GIVEN PASSAGE
W. T. HARRIS, UNITED STATES COMMISSIONER OF EDUCATION, WASHINGTON, D. C.

For many years I have been attracted and afterwards repelled by one theory and another relating to education, which undertook to reason from the body to the mind--from the brain to the soul-from the events of animal life to the events of spiritual life, and to explain the latter thru the The attempt to reform the school in some particular by the light of physiology, or by phrenology, or by the study of prehistoric beginnings of civilization, has often been successful; but quite as often it has been unsuccessful. In the former case some waste of bodily power has been prevented; in the latter case some more important spiritual power has been dwarfed or paralyzed to gain some less valuable advantage for the body.

When one first begins to think on a subject which has hitherto been purely a matter of routine and tradition with him, he falls too readily into a habit of criticism of the established order and condemns with undue haste. As a consequence his corrections and would-be reforms all need readjustment to prevent them from doing more harm than good. For he has seen only one evil out of many, or only one phase of an evil instead of the whole of it. On this account he may, by removing one evil, let in another and worse evil that has been held in check by the choice of the less noxious one.

I must confess, with a degree of sadness, that I have become from year to year more skeptical in regard to reforms advocated in the name of school hygiene. Not that I doubt the importance of hygiene, but rather that I doubt the attainments of those who talk so glibly about it. For I see them unduly securing minor advantages at the expense of great and permanent injuries to health and normal growth.

STORED DATA
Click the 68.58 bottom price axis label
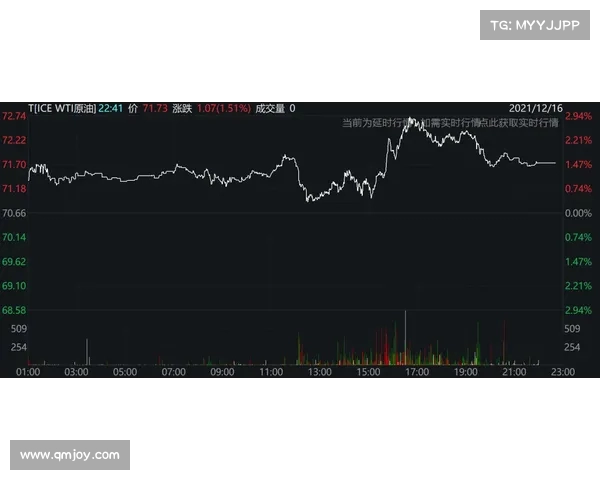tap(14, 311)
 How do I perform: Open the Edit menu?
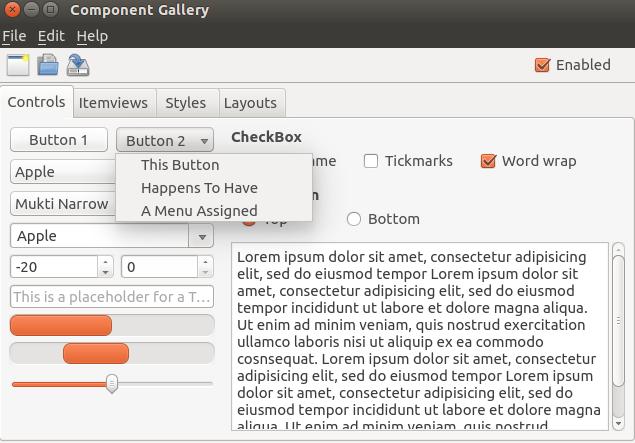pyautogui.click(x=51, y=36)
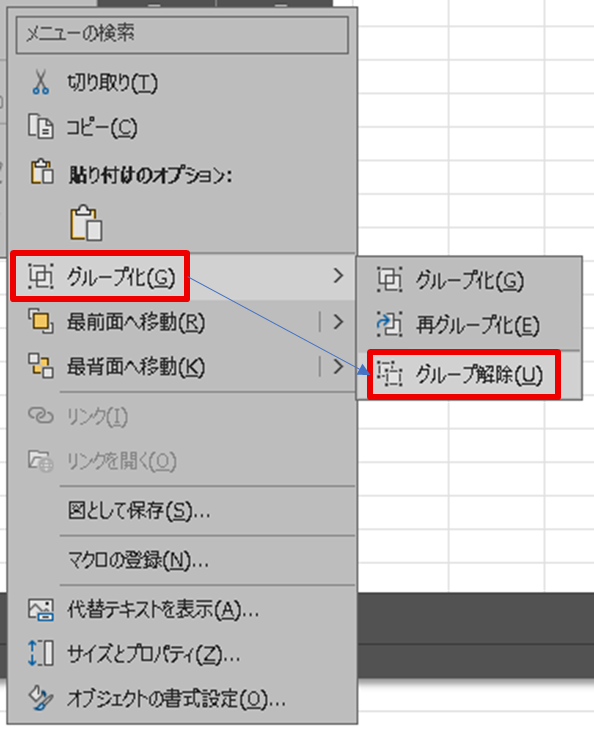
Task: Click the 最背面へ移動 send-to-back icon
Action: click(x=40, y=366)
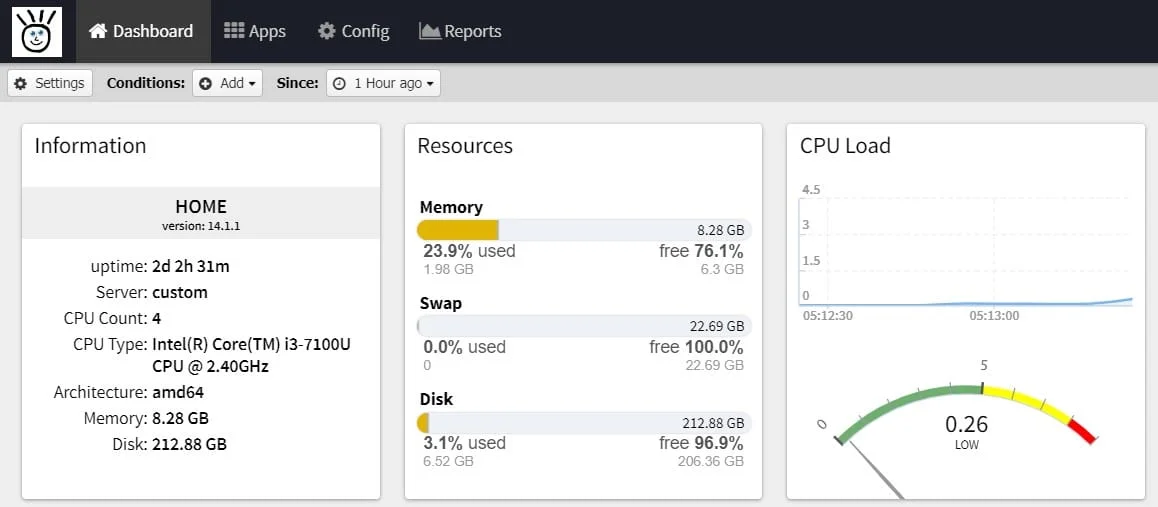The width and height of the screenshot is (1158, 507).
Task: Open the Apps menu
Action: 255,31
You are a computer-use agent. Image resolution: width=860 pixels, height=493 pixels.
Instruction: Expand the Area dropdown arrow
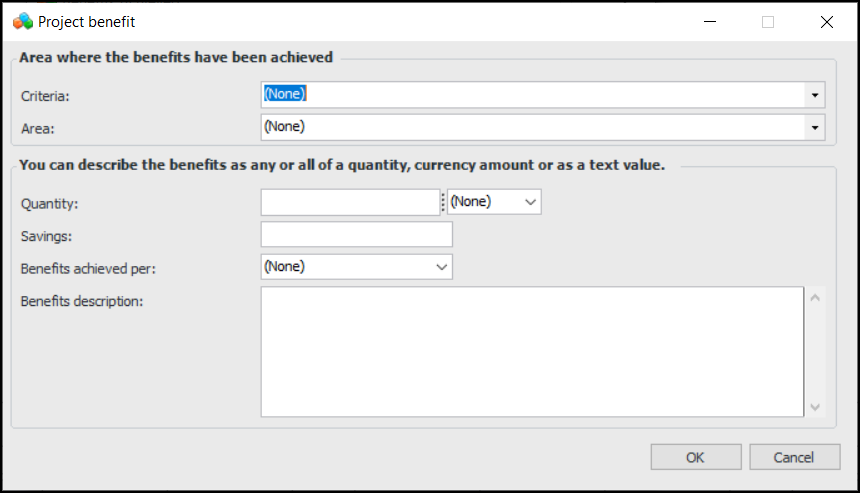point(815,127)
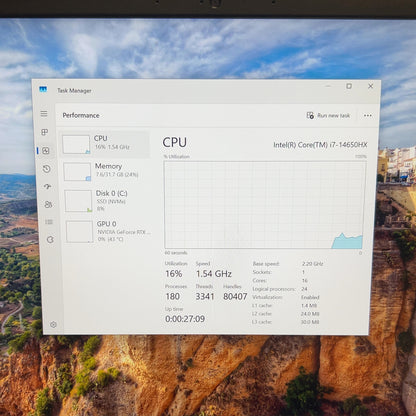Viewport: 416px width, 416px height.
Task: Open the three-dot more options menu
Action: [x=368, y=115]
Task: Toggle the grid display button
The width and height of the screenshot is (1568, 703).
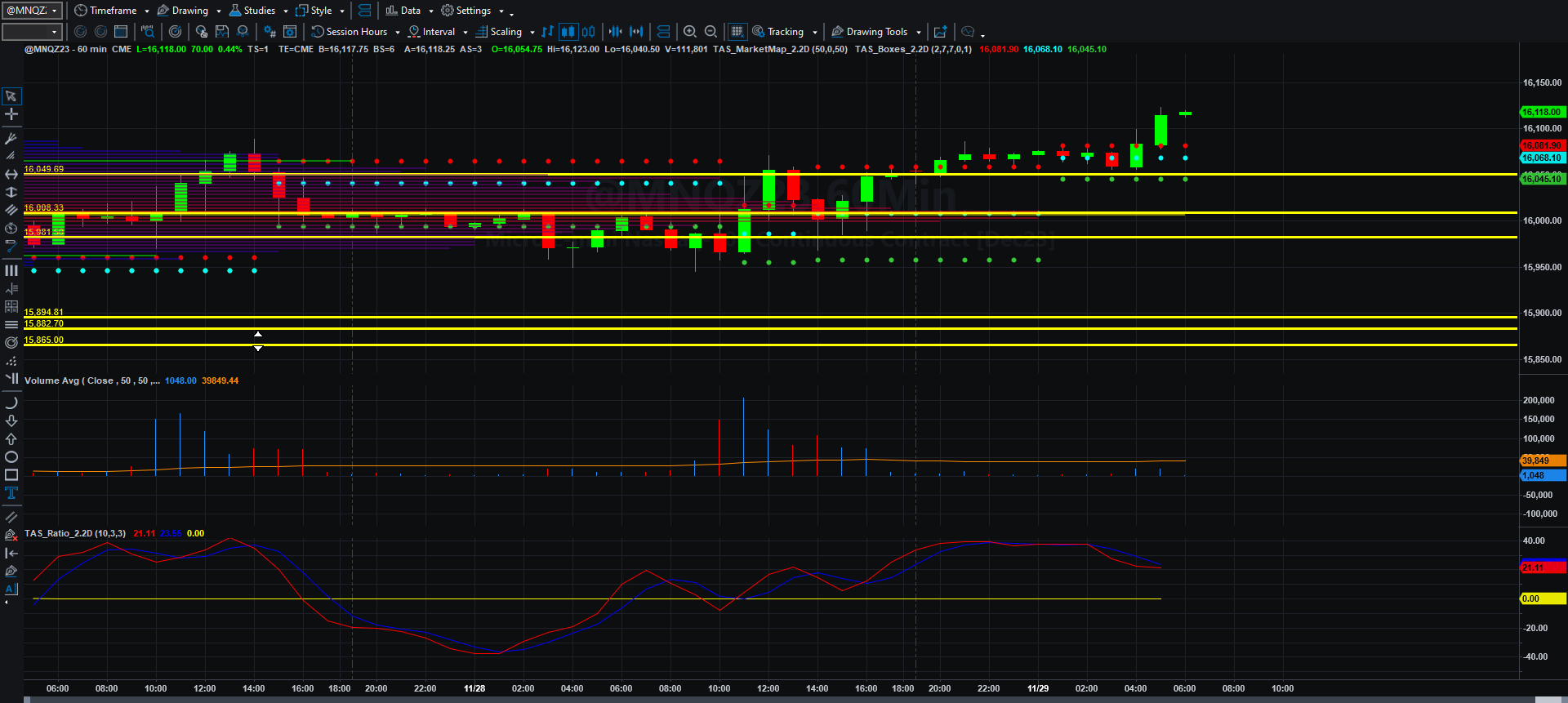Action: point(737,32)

EXERCISE PROMPT
Answer these questions from the passage on school reform:
1. When an attempt to reform the school has succeeded, what has been prevented?
2. Into what habit does a person too readily fall upon first thinking about a subject that was once only routine and tradition to him?
3. Reforms advocated in the name of what have made the writer grow more skeptical each year?

ANSWER
1. Some waste of bodily power has been prevented.
2. A habit of criticizing the established order and condemning it with undue haste.
3. School hygiene.